The Rolls-Royce Small Modular Reactor (SMR) business includes BAM and Laing O’Rourke among its main supply chain partners.
SMR has secured £195m in investment from Rolls-Royce Group, BNF Resources UK Limited and Exelon Generation Limited alongside grant funding of £210m from UK Research and Innovation funding.
The business will now start to identify sites for factories which will manufacture the modules that enable on-site assembly of the power plants.
Warren East, Rolls-Royce CEO said: “With the Rolls-Royce SMR technology, we have developed a clean energy solution which can deliver cost competitive and scalable net zero power for multiple applications from grid and industrial electricity production to hydrogen and synthetic fuel manufacturing.
“The business could create up to 40,000 jobs, through UK deployment and export enabled growth.
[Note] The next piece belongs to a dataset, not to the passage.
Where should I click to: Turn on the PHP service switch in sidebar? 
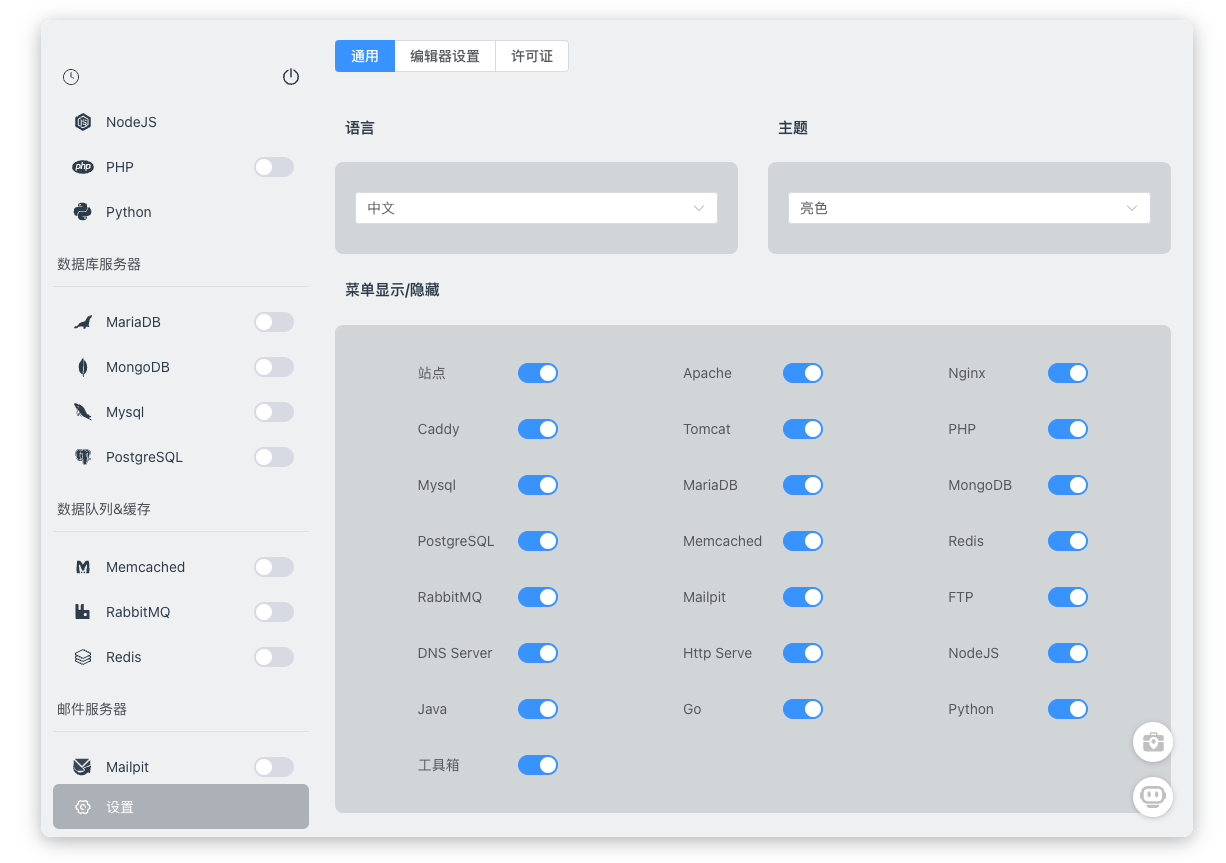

As a major shareholder in Rolls-Royce SMR, we will continue to support its path to successful deployment.”
Business and Energy Secretary Kwasi Kwarteng said: “Small Modular Reactors offer exciting opportunities to cut costs and build more quickly, ensuring we can bring clean electricity to people’s homes and cut our already-dwindling use of volatile fossil fuels even further.”
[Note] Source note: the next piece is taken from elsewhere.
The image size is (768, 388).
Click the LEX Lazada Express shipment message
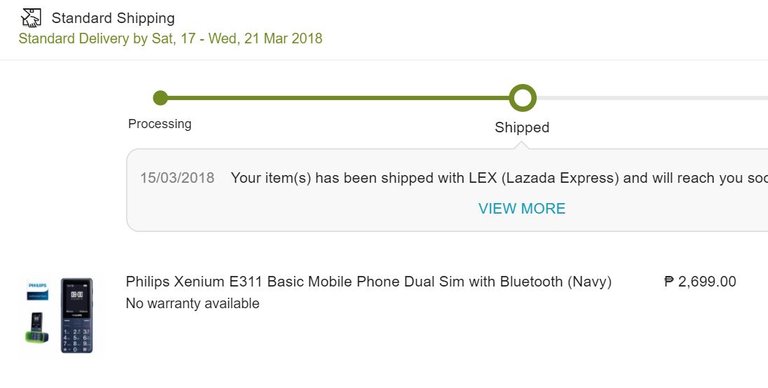[499, 178]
Tom Samson, CEO, Rolls-Royce SMR, said: “Rolls-Royce SMR has been established to deliver a low cost, deployable, scalable and investable programme of new nuclear power plants.
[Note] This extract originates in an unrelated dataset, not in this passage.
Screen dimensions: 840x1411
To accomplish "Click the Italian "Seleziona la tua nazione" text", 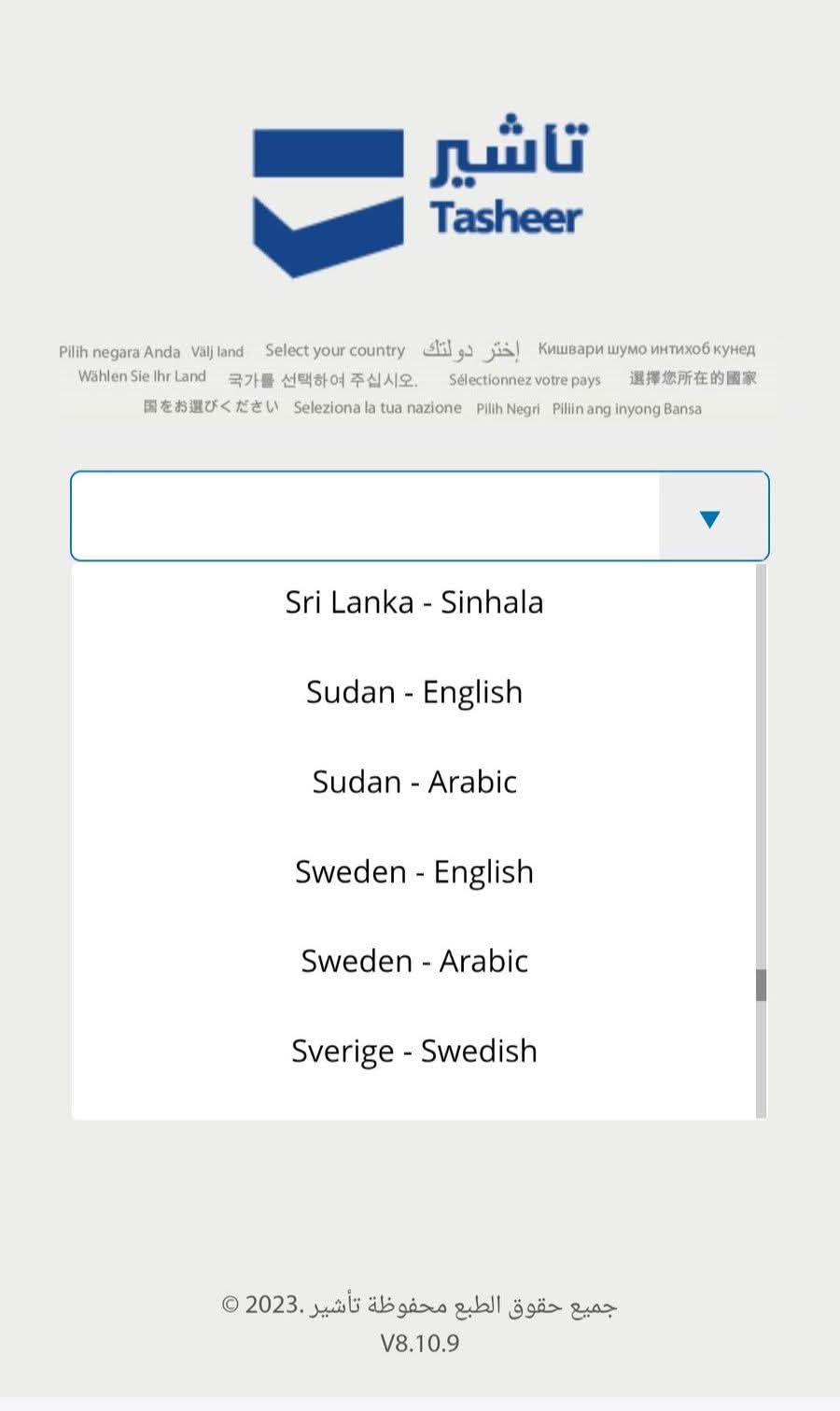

“Our transformative approach to delivering nuclear power, based on predictable factory-built components, is unique and the nuclear technology is proven.”
Nine-tenths of an individual Rolls-Royce SMR power plant will be built or assembled in factory conditions and around 80% could be delivered by a UK supply chain.
Much of the venture’s investment is expected to be focused in the North of the UK, where there is significant existing nuclear expertise
A single Rolls-Royce SMR power station will occupy the footprint of two football pitches and power approximately one million homes.